▶ **Given exercise**: Can you find every line below that contains the word "should" and copy each one? The match is case-sensitive.

A block of data:
****
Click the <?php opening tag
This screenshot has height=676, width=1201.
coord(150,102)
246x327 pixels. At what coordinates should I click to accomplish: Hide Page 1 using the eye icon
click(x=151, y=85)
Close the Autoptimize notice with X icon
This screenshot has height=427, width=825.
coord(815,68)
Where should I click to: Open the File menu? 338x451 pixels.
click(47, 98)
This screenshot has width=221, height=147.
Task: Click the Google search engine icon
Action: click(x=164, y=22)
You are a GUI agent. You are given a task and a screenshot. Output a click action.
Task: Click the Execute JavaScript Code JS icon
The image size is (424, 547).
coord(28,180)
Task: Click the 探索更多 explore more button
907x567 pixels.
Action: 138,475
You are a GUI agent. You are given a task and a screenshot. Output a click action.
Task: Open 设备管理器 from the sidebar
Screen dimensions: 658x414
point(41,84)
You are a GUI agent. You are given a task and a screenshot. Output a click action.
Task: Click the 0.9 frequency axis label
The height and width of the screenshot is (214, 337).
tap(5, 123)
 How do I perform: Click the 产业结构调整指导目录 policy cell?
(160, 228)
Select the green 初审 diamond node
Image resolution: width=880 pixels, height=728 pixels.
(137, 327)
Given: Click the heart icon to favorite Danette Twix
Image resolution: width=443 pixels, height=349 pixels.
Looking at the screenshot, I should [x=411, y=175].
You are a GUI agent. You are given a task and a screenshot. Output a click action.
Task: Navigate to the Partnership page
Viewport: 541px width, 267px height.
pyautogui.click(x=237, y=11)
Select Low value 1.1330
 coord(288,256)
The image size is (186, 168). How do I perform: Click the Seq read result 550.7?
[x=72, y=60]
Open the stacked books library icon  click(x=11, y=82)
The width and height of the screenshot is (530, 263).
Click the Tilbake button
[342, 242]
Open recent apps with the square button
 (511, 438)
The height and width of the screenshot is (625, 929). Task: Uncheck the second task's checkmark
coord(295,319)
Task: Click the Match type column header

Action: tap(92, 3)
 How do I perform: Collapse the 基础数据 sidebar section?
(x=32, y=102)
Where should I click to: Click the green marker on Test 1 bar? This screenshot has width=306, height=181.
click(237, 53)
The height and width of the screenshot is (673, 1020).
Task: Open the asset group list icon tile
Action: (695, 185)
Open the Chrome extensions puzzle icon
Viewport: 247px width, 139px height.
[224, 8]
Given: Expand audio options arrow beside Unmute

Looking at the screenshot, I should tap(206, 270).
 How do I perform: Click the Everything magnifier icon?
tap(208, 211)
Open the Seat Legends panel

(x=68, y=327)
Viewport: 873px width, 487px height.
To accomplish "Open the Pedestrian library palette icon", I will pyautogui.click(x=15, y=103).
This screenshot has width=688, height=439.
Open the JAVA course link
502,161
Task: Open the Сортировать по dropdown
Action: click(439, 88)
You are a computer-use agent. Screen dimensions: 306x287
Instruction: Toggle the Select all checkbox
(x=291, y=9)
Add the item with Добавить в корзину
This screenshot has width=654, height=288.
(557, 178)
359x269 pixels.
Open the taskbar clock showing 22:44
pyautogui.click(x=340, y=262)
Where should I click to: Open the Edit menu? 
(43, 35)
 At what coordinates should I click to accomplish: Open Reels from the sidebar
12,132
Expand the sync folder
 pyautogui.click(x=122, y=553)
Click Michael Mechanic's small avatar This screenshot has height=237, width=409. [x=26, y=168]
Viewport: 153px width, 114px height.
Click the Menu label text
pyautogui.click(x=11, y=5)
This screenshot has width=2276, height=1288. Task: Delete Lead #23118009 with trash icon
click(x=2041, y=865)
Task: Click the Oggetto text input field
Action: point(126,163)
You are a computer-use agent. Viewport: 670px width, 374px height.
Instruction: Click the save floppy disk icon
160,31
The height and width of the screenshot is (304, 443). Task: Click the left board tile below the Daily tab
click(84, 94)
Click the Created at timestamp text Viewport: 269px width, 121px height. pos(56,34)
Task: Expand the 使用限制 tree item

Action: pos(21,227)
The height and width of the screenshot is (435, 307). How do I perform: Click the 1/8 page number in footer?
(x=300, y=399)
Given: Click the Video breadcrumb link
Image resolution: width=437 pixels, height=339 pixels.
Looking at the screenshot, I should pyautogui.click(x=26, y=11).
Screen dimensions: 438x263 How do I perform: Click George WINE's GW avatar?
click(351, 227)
****
▶ **In response**:
246x327 pixels. At what coordinates should I click to accomplish: Hide Page 1 using the eye icon
Where should I click to: Open the File menu? 338x451 pixels.
Looking at the screenshot, I should [x=411, y=175].
Where should I click to: Click the green marker on Test 1 bar? This screenshot has width=306, height=181.
Looking at the screenshot, I should tap(206, 270).
Where should I click to: Open the Edit menu? 
 At what coordinates should I click to accomplish: Open Reels from the sidebar
Looking at the screenshot, I should pyautogui.click(x=26, y=11).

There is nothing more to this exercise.